誓願 393~394ページ 【小説「新・人間革命」】第30巻〈下〉2024年5月15日

 阪神・淡路大震災の被災地では、各会館が一時的な緊急避難所となり、また、生活物資供給のための救援センターとなった。
 高速道路は倒壊し、建物の崩壊などから一般道の寸断も多く、どこも、どの道も、大渋滞していた。直ちにバイク隊が編成され、瓦礫の残る道を走り、救援物資が被災各地に届けられていった。
 山本伸一は、愛する家族や、住み慣れた家、職場を失った人たちのことを思うと、身を切られるように辛かった。自ら、すぐに被災地に飛び、皆を励ましたかったが、「東西センター」での講演の日が迫っていた。彼は、被災地へ向かう、会長の秋月英介や婦人部長、青年部長らに言った。

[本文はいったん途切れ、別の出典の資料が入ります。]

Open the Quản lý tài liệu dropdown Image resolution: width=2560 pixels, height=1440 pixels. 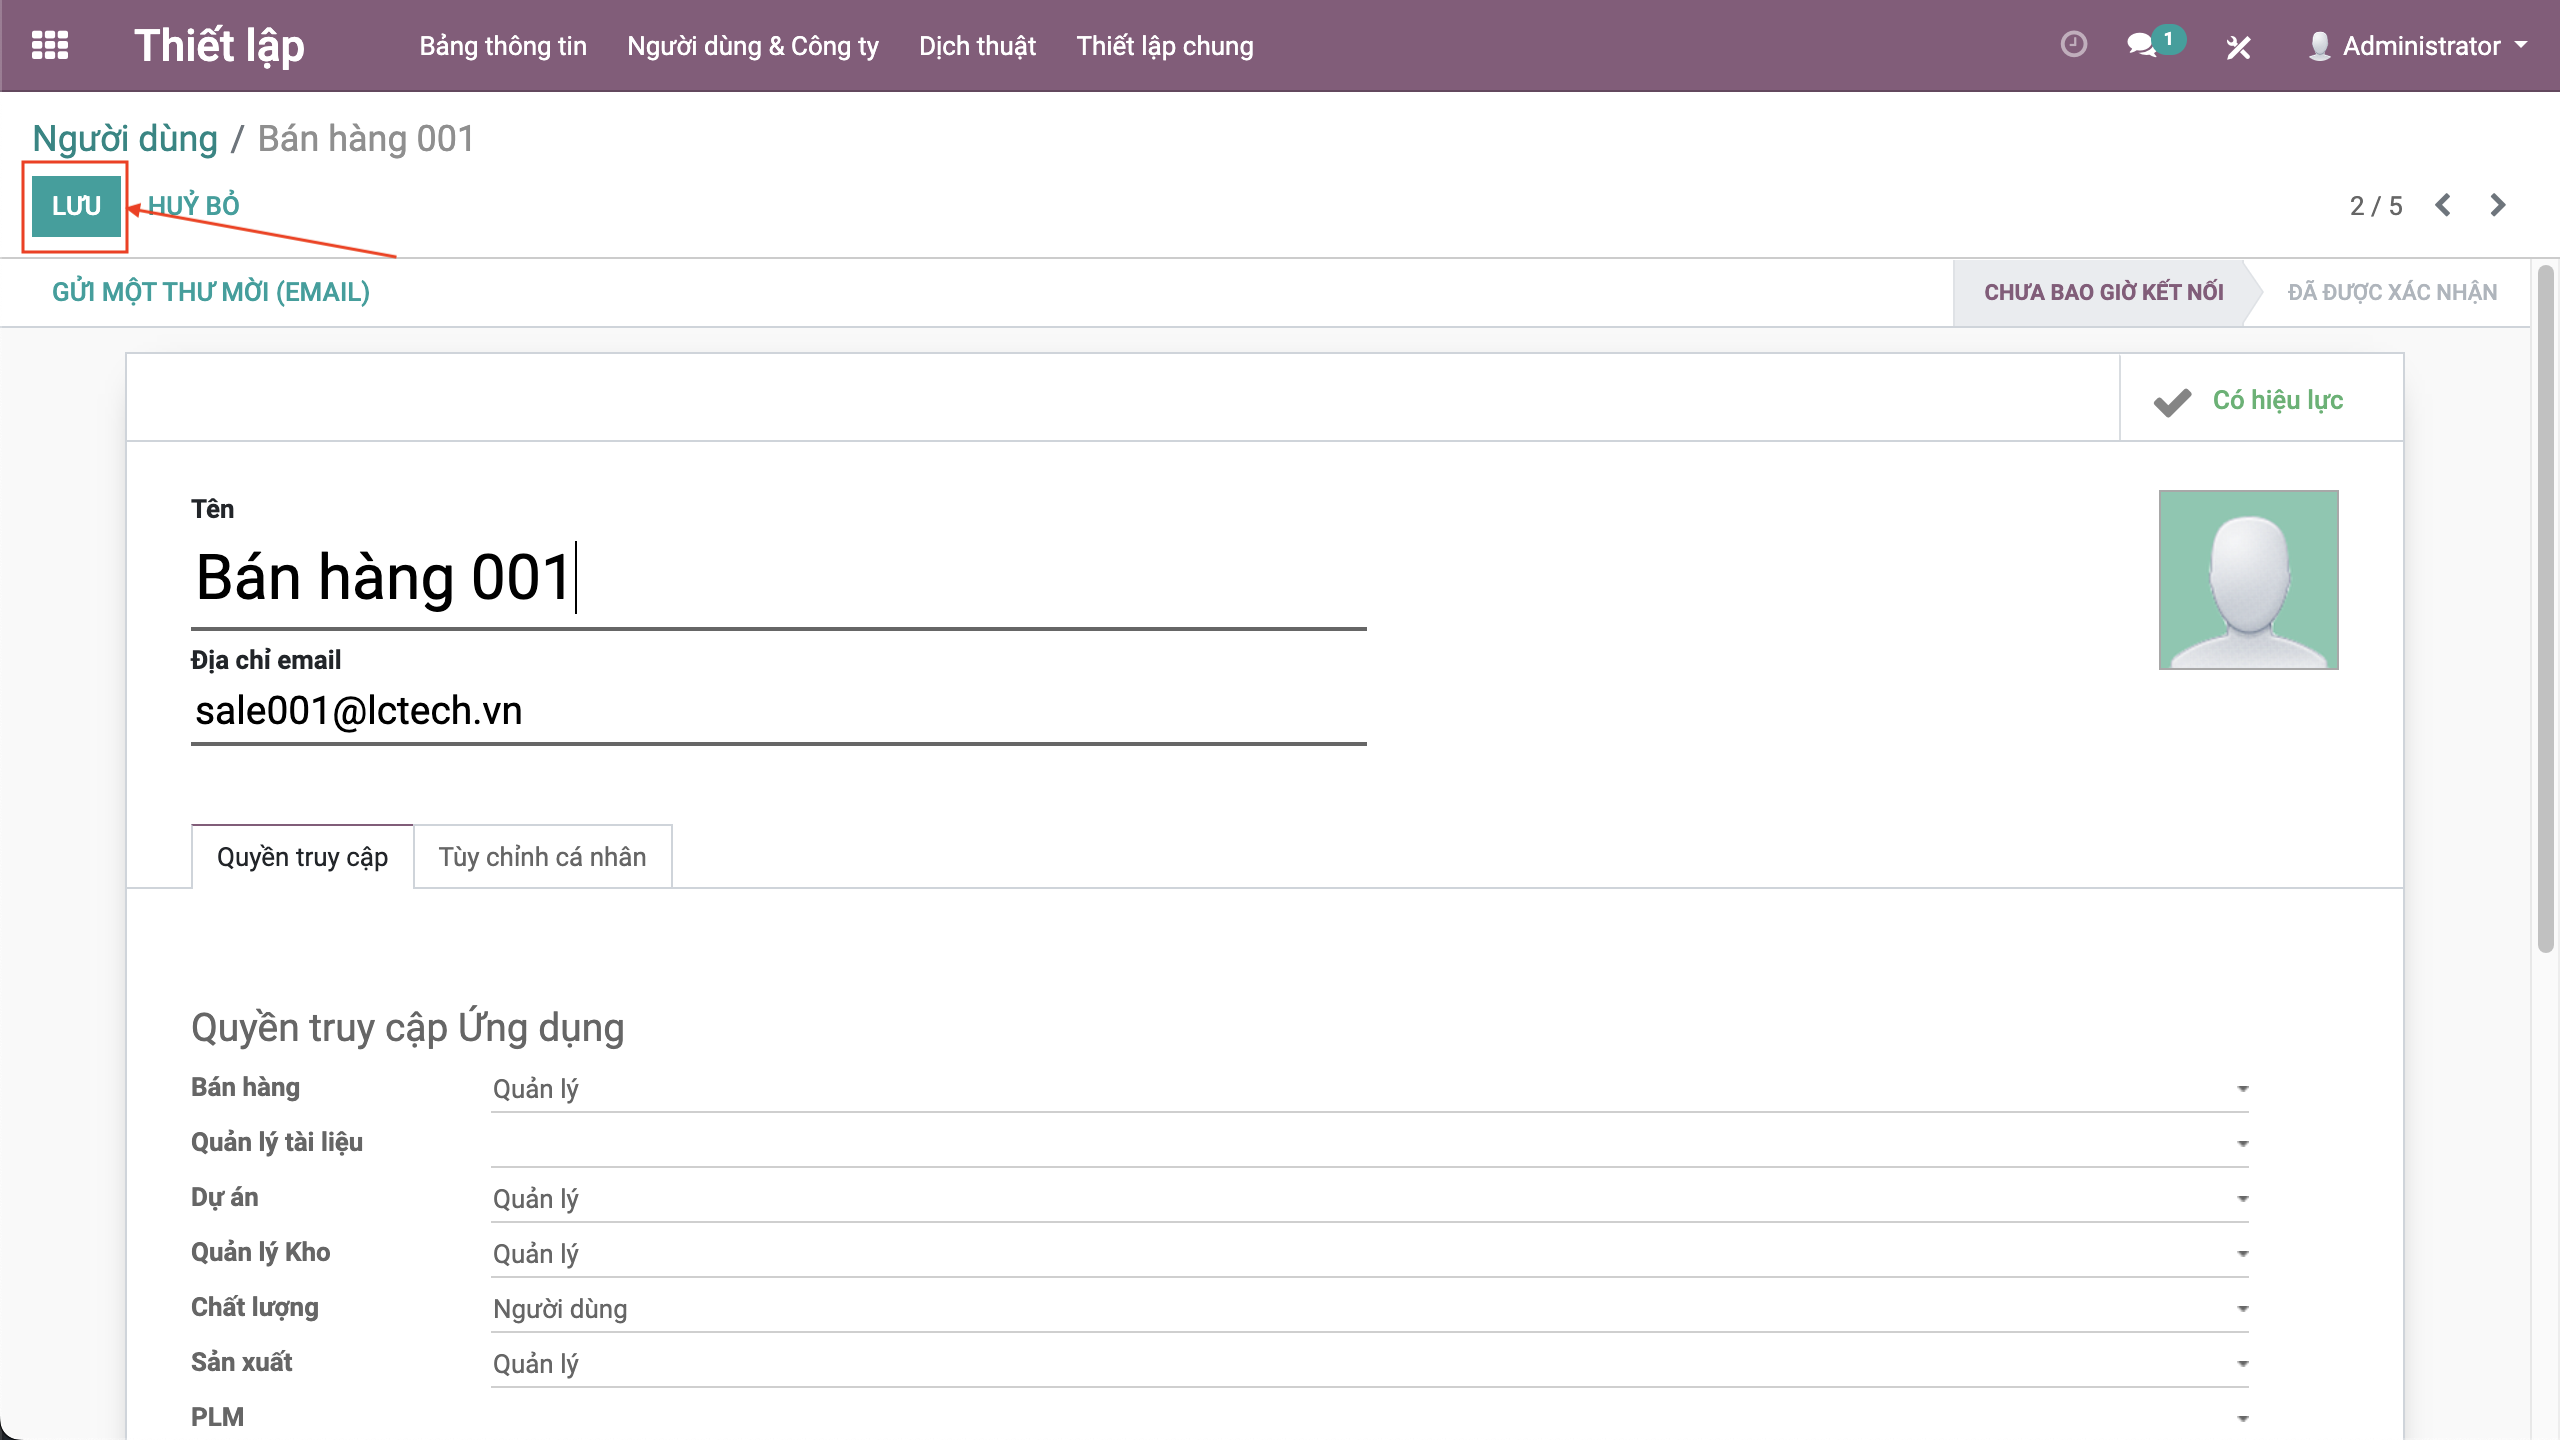click(x=1368, y=1144)
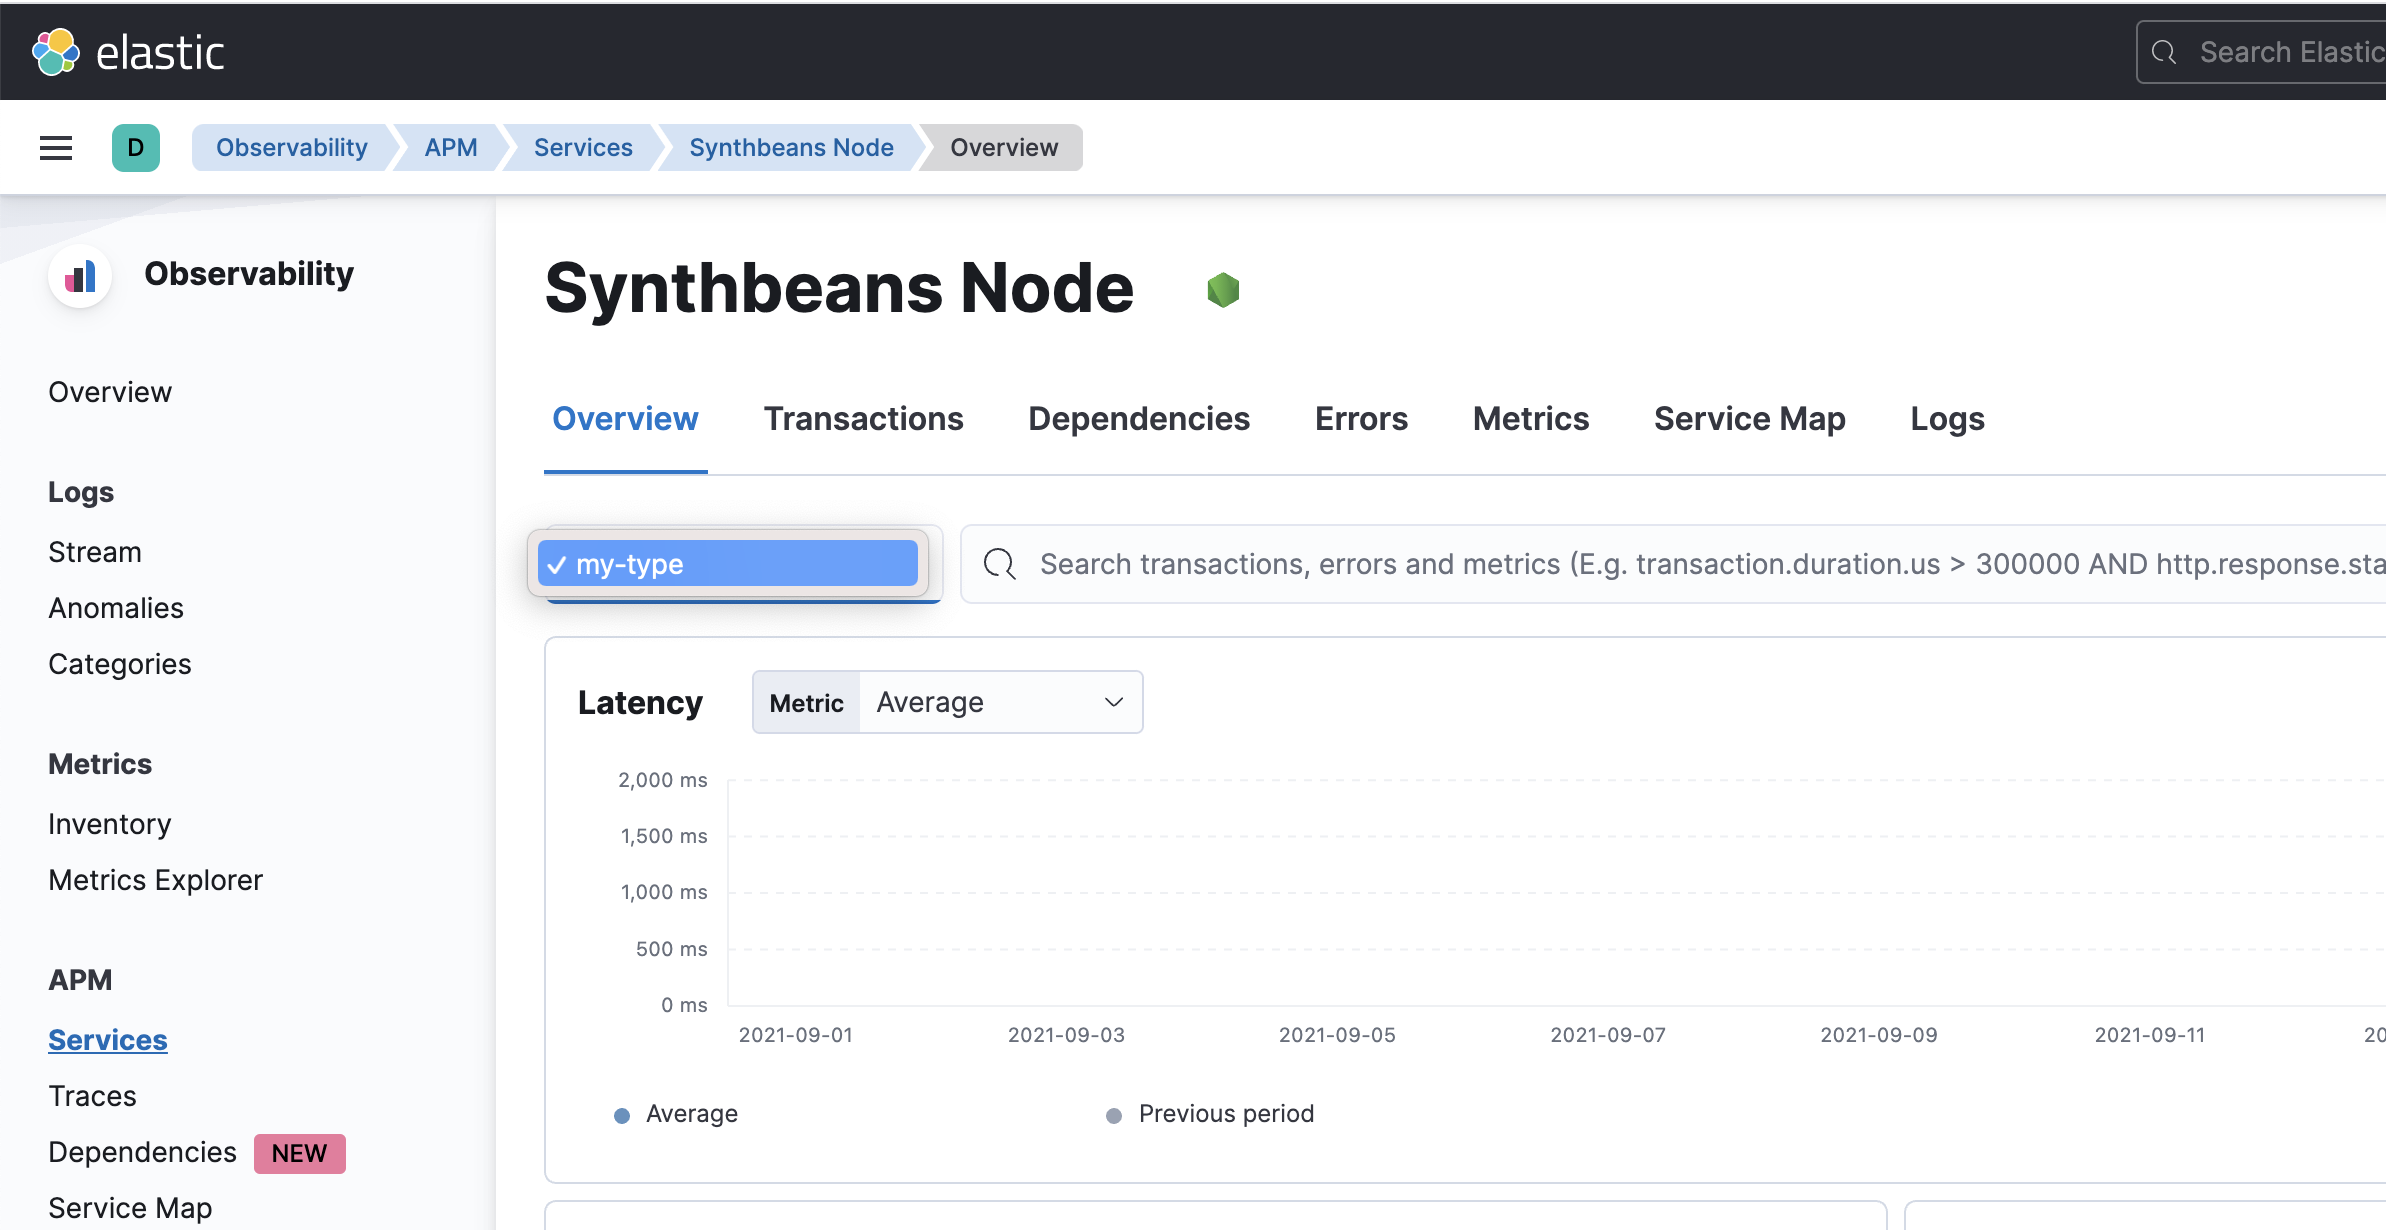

 「私に代わって、全生命を注ぐ思いで、皆さんを励ましてほしい。信心をしていたご家族を亡くされた人もいるでしょう。そうした方々には、こう伝えてください。
 ──すべては壊れても、生命に積んだ福徳は、永遠に壊されることはありません。一遍でも題目を唱えたならば、成仏できるのが大聖人の仏法です。亡くなられた同志は、今世で宿命を転換し、来世も御本尊のもとに生まれ、幸せになれることは間違いありません。
 また、『変毒為薬』とあるように、信心によって、毒を変じて薬にすることができる。大聖人は『大悪をこれば大善きたる』(御書一三〇〇ページ)と仰せです。
 今は、どんなに苦しくとも、必ず幸せになれることを確信してください。いや、必ずなってください。強い心で、強い生命で、見事に再起されるよう祈り待っています」
 秋月らは、二十四日には、被災地を訪れ、激励に回っている。
 伸一は、その翌日の夜、日本を発ち、ハワイのホノルルへ向かった。
 二十六日に、ハワイ大学マノア校を訪問したあと、同大学に隣接する「東西センター」を訪れた。ここで、国連創設五十周年を記念し、「平和と人間のための安全保障」と題して講演したのである。